Title:Superfield twist-$2$ operators in $\mathcal{N} = 1$ SCFTs and their renormalization-group improved generating functional in $\mathcal{N} = 1$ SYM theory

Abstract:We provide a new construction of superfield collinear twist-$2$ operators as infinite-dimensional, irreducible representations of the collinear superconformal algebra in $\mathcal{N}=1$ superconformal field theories. As an application, we realize the above representations in terms of free superfields, in a manifestly gauge-invariant and supersymmetric-covariant fashion, in the zero coupling limit of $\mathcal{N}=1$ supersymmetric Yang-Mills (SYM) theory. This realization makes manifest their mixing and renormalization properties at one loop.
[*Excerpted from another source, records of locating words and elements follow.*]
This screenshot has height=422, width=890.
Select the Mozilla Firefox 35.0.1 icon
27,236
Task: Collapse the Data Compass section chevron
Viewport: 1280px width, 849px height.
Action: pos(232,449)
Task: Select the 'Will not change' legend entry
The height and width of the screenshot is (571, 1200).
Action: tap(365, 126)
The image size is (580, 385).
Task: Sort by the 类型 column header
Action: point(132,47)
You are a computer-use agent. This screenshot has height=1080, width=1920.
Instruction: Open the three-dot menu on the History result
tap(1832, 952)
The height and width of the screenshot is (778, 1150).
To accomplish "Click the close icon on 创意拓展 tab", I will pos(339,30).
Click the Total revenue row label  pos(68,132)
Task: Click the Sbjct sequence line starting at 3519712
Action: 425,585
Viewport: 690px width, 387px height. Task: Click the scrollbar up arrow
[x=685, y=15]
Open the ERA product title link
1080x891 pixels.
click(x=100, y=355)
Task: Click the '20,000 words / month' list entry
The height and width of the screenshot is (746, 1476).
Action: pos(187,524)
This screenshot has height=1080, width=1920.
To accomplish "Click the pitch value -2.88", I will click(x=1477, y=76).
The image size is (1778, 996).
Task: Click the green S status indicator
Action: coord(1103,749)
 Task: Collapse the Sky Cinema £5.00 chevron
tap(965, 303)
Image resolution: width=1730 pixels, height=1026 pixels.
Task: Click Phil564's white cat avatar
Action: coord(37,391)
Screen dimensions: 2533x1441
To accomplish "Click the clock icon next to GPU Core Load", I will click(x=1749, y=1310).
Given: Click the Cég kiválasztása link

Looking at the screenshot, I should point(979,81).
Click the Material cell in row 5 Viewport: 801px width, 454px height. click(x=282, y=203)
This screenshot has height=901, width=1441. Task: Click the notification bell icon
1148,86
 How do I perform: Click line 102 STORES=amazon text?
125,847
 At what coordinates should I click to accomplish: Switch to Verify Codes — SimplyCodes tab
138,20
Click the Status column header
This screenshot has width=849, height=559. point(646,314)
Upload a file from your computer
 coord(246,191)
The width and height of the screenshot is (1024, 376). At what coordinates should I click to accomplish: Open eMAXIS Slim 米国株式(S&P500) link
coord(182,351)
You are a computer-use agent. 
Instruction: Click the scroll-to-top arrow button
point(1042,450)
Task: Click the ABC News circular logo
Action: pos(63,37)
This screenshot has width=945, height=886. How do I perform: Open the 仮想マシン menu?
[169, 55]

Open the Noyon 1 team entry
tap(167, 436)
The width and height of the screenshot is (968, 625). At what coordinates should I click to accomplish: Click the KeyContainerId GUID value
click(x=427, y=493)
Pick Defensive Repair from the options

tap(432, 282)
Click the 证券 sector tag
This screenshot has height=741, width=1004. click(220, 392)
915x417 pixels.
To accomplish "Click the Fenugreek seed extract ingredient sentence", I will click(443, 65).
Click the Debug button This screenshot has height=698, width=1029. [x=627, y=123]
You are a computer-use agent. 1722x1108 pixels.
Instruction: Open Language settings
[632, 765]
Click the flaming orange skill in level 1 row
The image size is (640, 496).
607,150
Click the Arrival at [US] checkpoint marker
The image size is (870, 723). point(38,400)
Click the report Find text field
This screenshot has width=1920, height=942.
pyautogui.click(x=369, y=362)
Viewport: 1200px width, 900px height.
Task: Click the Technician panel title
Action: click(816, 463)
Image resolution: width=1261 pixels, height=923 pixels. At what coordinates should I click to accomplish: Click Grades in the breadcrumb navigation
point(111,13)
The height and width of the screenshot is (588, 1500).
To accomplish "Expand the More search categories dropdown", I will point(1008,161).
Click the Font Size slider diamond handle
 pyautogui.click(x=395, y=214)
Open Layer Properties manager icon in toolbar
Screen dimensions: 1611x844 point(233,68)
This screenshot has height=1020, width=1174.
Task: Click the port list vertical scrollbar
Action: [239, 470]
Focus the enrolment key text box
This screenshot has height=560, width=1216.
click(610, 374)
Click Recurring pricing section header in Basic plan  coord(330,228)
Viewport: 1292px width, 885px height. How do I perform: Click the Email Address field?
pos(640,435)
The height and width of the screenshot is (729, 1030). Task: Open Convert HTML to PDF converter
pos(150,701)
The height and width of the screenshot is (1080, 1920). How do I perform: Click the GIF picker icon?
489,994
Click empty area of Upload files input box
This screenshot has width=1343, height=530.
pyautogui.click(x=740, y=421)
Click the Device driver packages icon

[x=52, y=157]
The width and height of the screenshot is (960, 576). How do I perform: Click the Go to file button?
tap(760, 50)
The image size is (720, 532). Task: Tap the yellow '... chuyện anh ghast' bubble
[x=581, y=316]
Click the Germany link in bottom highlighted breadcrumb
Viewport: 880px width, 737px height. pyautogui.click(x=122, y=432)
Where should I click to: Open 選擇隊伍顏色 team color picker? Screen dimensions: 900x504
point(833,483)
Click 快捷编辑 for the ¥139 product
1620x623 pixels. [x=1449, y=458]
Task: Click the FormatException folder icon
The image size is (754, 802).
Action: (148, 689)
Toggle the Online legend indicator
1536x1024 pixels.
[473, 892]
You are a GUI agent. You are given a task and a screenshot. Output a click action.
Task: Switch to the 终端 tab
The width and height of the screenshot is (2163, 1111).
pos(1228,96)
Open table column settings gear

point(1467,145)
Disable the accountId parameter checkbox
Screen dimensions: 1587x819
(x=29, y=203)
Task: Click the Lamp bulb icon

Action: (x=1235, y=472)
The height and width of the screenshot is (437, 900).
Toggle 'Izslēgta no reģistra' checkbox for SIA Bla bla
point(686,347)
We also extend to the superfield formalism the perturbative and nonperturbative techniques in [1-7] to a large class of supersymmetric theories that are superconformal in the zero-coupling limit. Specifically, we compute the generating functional of superfield twist-$2$ operators in $\mathcal{N}=1$ SU($N$) SYM theory in the zero coupling limit. We also work out in a closed form the corresponding asymptotic renormalization-group improved generating functional in Euclidean superspace and its planar and leading nonplanar large-$N$ expansion. We verify -- as originally predicted in [5] and verified in the component formalism [3, 4, 6, 7] -- that the leading nonplanar asymptotic RG-improved generating functional matches the structure of logarithm of a functional superdeterminant of the corresponding nonperturbative object, which it should be asymptotic to at short distances because of the asymptotic freedom. Hence, our large-$N$ computation sets strong ultraviolet asymptotic constraints on the nonperturbative solution of large-$N$ $\mathcal{N} = 1$ SYM theory that may be a pivotal guide for the search of such a solution.